Она преуспела в конкурсных испытаниях,  получила студенческий билет и сразу же с головой погрузилась в  науку. Ей нравились все учебные дисциплины: каждая по-своему открывала ей многогранный мир педиатрии, укрепляя во мнении, что дети высший дар природы, щедро одарённые от  рождения талантами. 
При встрече с больными малышами  Валя всегда старалась их утешить и помочь, как обычно это делает родная мать. Но этого было недостаточно. Требовались глубокие знания. Поэтому после лекций и семинаров она ещё часами занималась в анатомичке, на кафедрах. Иногда по ночам дежурила в хирургическом отделении и даже ассистировала у  операционного стола, осваивая искусство хирургии. 

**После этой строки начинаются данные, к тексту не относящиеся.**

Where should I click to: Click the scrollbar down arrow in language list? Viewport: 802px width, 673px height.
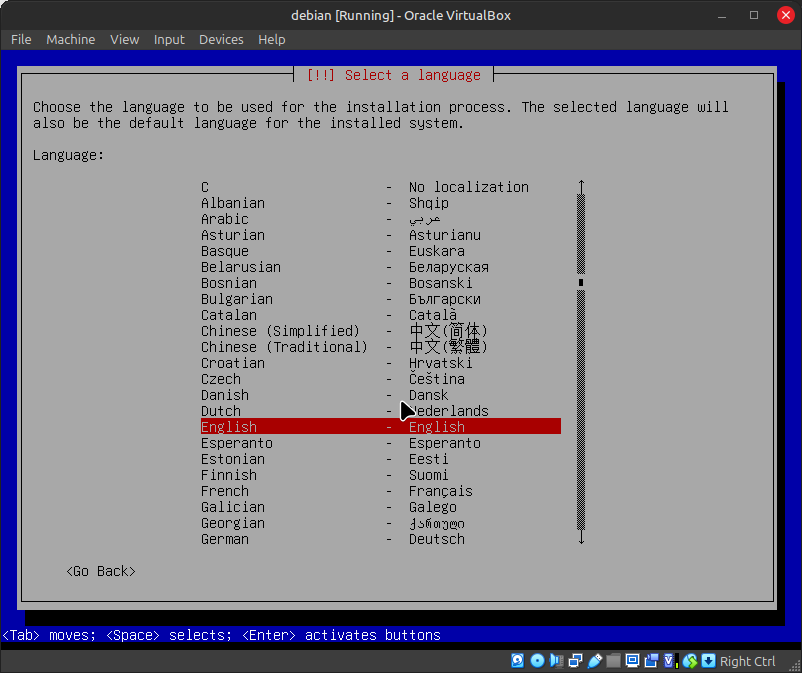[581, 538]
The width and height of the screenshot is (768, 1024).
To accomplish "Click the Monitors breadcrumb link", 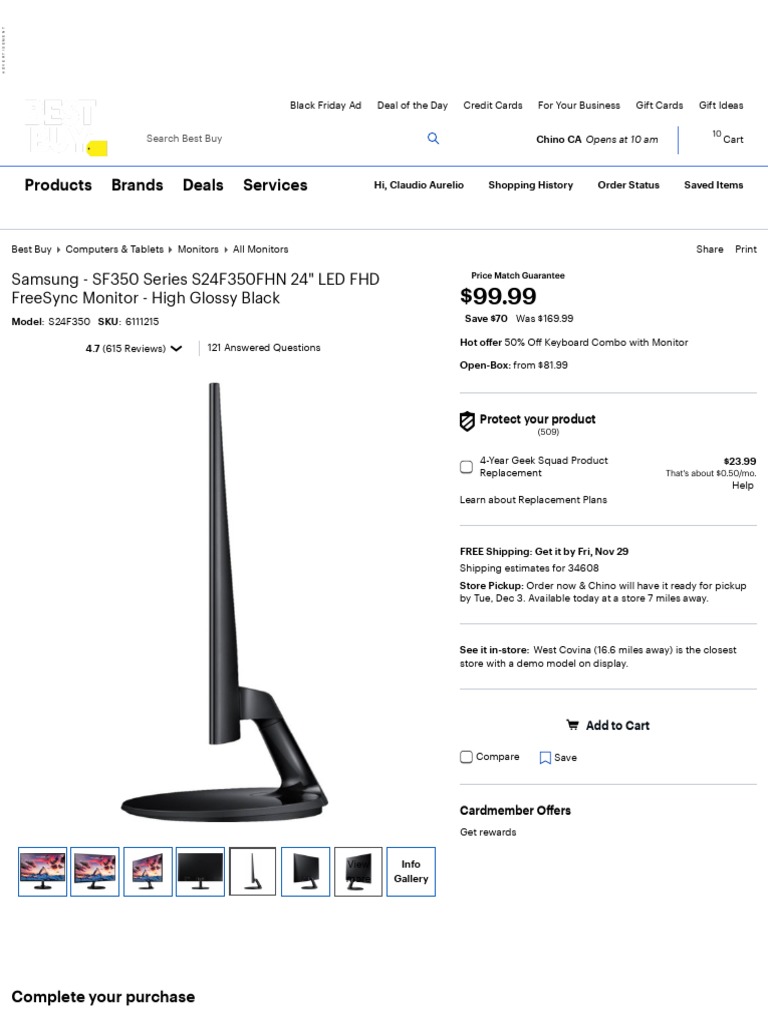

Как-то в Публичной библиотеке она попросила "Атлас хирургических операций", но оказалось, что кто-то из читателей уже занимается с ним. «Видите, морской офицер за третьим столом...», — указала библиотекарь
Валя, поколебавшись,  подошла к нему:
-Извините, завтра  у меня на факультете доклад  по аппендэктомии. Мне очень нужен  атлас, который  перед вами...
 -Неужели  такая хрупкая очаровательная девушка намеревается взять в свои маленькие руки хирургический нож? — улыбнувшись, поинтересовался  симпатичный военный.
Валентина, подхватив его шутливый тон, живо откликнулась:
; Маленькие женские руки работают тоньше, чем большие пальцы мужчин. Думаю, оперировать детей вообще должны женщины: они в основном воспитывают малышей и знают тонкости их психологии и болезней.
-Вы еще и детский хирург! ; изумился моряк. ; Как джентльмен и в знак уважения к Вашей профессии я, конечно, уступаю Вам атлас. Кстати, нужные фрагменты операций я уже срисовал к себе в тетрадь.
-Вы тоже хирург? —  заинтересовалась девушка.
 Из библиотеки они  вышли вместе. Иван Осипович, так звали военврача третьего ранга, проходил  усовершенствование в Военно-морской медицинской Академии. Эрудит и замечательный собеседник, он страстно увлекался историей России и её северной столицы, сразу же увлёк любознательную студентку рассказами из жизни знаменитых людей города на Неве.
Молодые люди не подозревали, что скоро им придется сражаться за  Ленинград, отстаивая  каждую пядь земли на подступах к нему от  чудовищного врага,  невероятно коварного и  превосходно вооруженного, превосходящего по численности  в  два-три раза  защитников города.